CAPÍTULO I DO PENHOR RURAL

Art. 1º. Constitui-se o penhor rural pelo vínculo real, resultante do registro, por via do qual agricultores ou criadores sujeitam suas culturas ou animais ao cumprimento de obrigações, ficando como depositários daquelas ou destes.

Parágrafo único. O penhor rural compreende o penhor agrícola e o penhor pecuário, conforme a natureza da coisa dada em garantia.

Art. 2º. Contrata-se o penhor rural por escritura pública ou por escritura particular, transcrita no registro imobiliário da comarca em que estiverem situados os bens ou animais empenhados, para valimento contra terceiros.

§ 1º A escritura particular pode ser feita e assinada ou somente assinada pelos contratantes, sendo subscrita por 2 (duas) testemunhas, observado que as assinaturas poderão ser feitas de forma eletrônica, conforme legislação aplicável. (Redação do parágrafo dada pela Lei Nº 14421 DE 20/07/2022).

Nota: Redação Anterior:
§ 1º. A escritura particular pode ser feita e assinada ou somente assinada pelos contratantes, sendo subscrita por duas testemunhas.

§ 2º. A escritura deve declarar:

I - os nomes, prenomes, estado, nacionalidade, profissão e domicílio dos contratantes;

II - o total da dívida ou sua estimação;

III - o prazo fixo para o pagamento;

IV - a taxa dos juros, se houver;

V - as coisas ou animais dados em garantia, com as suas especificações, de molde a individualizá-los;

VI - a denominação, confrontação e situação da propriedade agrícola onde se encontrem as coisas ou animais empenhados, bem assim a data da escritura de sua aquisição, ou arrendamento, e o número de sua transcrição imobiliária;

VII - as demais estipulações usuais no contrato de mútuo.

Art. 3º. Pode ajustar-se o penhor rural em garantia de obrigações de terceiro, ficando as coisas ou animais em poder do proprietário e sob sua responsabilidade, não lhe sendo lícito, como depositário, dispor das mesmas, senão com o consentimento escrito do credor.

§ 1º. No caso de falecimento do devedor ou do terceiro penhorante, depositário das coisas ou animais empenhados, pode o credor requerer ao juiz competente a sua imediata remoção para o poder do depositário, que nomear.

§ 2º. Assiste ao credor ou endossatário da cédula rural pignoratícia direito para, sempre que lhe convier, verificar o estado das coisas ou animais dados em garantia, inspecionando-os onde se acharem, por si ou por interposta pessoa, e de solicitar a respeito informações escritas do devedor.

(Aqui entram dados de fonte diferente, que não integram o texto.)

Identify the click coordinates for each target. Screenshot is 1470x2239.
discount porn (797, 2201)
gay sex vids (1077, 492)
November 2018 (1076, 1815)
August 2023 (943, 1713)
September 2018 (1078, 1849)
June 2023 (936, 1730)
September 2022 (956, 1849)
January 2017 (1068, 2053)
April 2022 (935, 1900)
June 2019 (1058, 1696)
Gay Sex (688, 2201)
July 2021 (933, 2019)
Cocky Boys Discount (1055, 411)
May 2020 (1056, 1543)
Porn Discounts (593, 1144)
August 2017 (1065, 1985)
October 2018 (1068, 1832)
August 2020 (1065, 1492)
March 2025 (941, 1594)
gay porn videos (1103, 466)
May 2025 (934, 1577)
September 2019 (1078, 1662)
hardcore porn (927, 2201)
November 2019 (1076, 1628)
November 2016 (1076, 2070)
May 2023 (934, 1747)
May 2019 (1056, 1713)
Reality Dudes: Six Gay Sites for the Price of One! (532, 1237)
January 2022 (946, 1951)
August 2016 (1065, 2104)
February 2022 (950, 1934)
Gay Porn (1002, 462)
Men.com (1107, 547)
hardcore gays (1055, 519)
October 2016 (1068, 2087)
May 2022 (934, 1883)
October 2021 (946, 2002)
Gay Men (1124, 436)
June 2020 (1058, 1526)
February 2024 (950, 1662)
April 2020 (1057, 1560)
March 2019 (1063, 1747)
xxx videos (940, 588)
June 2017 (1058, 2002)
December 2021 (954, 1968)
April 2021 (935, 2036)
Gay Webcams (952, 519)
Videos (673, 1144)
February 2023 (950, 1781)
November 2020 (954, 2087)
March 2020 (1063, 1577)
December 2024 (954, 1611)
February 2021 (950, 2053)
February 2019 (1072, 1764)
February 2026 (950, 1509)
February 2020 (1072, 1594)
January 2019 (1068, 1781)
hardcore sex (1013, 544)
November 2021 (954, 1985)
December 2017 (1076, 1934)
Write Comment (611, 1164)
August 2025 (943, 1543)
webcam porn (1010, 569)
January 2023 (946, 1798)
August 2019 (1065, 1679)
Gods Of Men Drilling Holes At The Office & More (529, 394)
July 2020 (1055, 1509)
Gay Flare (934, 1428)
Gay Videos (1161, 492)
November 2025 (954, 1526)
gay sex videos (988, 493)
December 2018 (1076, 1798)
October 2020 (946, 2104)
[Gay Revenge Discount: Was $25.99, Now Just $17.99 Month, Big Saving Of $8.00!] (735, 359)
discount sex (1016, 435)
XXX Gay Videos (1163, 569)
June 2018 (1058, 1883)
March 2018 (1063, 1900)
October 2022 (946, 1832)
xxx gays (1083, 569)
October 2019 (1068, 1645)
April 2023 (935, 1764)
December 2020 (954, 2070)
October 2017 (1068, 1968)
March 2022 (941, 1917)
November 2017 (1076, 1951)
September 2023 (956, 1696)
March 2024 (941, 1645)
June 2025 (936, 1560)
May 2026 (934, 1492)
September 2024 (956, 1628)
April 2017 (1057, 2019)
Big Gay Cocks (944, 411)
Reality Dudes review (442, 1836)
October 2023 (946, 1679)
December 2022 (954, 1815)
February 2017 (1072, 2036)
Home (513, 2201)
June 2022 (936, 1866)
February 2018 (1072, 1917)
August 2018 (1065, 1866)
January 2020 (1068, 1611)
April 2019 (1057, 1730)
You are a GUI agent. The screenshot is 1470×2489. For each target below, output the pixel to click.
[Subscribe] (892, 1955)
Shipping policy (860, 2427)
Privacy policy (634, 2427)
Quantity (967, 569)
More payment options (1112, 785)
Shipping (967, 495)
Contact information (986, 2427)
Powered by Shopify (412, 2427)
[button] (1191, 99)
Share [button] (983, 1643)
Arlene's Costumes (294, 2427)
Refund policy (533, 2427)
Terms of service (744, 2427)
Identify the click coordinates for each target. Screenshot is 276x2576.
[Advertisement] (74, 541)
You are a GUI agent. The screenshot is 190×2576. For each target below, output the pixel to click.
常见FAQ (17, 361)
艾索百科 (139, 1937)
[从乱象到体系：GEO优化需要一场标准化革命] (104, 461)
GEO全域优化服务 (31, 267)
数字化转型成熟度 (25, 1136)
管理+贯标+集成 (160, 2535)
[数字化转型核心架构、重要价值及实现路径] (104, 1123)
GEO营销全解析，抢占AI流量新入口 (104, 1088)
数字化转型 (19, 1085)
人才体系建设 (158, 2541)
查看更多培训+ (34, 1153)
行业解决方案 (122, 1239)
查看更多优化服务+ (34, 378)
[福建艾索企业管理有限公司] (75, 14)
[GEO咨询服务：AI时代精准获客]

§ 3º. A prova da resistência ou recusa deste ou de quem ofereceu a garantia no cumprimento do disposto no parágrafo anterior, importa, se ao credor convier, no vencimento da dívida e sua imediata exigibilidade.

§ 4º. Em caso de abandono das coisas ou animais empenhados, pode o credor, autorizando o juiz competente, encarregar-se de os guardar, administrar e conservar.

Art. 4º. Independe o penhor rural do consentimento do credor hipotecário, mas não lhe prejudica o direito de prelação, nem restringe a extensão da hipoteca, ao ser executada.

§ 1º. Pode o devedor, independentemente de consentimento do credor, constituir novo penhor rural se o valor dos bens ou dos animais exceder ao da dívida anterior, ressalvada para esta a prioridade de pagamento.

§ 2º. Paga uma das dívidas, subsiste a garantia para a outra, em sua totalidade.

§ 3º. As coisas e animais dados em penhor garantem ao credor, em privilégio especial, a importância da dívida, os juros, as despesas e as demais obrigações constantes da escritura.

Art. 5º. Entre os direitos do credor pignoratício especificados na escritura compreendem-se ainda:

I - o valor do seguro dos bens ou dos animais empenhados, no caso de seu perecimento;

II - a indenização a que estiver sujeito o causador da perda ou deterioração dos bens ou animais empenhados, podendo exigir do devedor a satisfação do prejuízo sofrido por vício ou defeito oculto;

III - o preço da desapropriação ou da requisição dos bens ou animais, em caso de utilidade ou necessidade pública.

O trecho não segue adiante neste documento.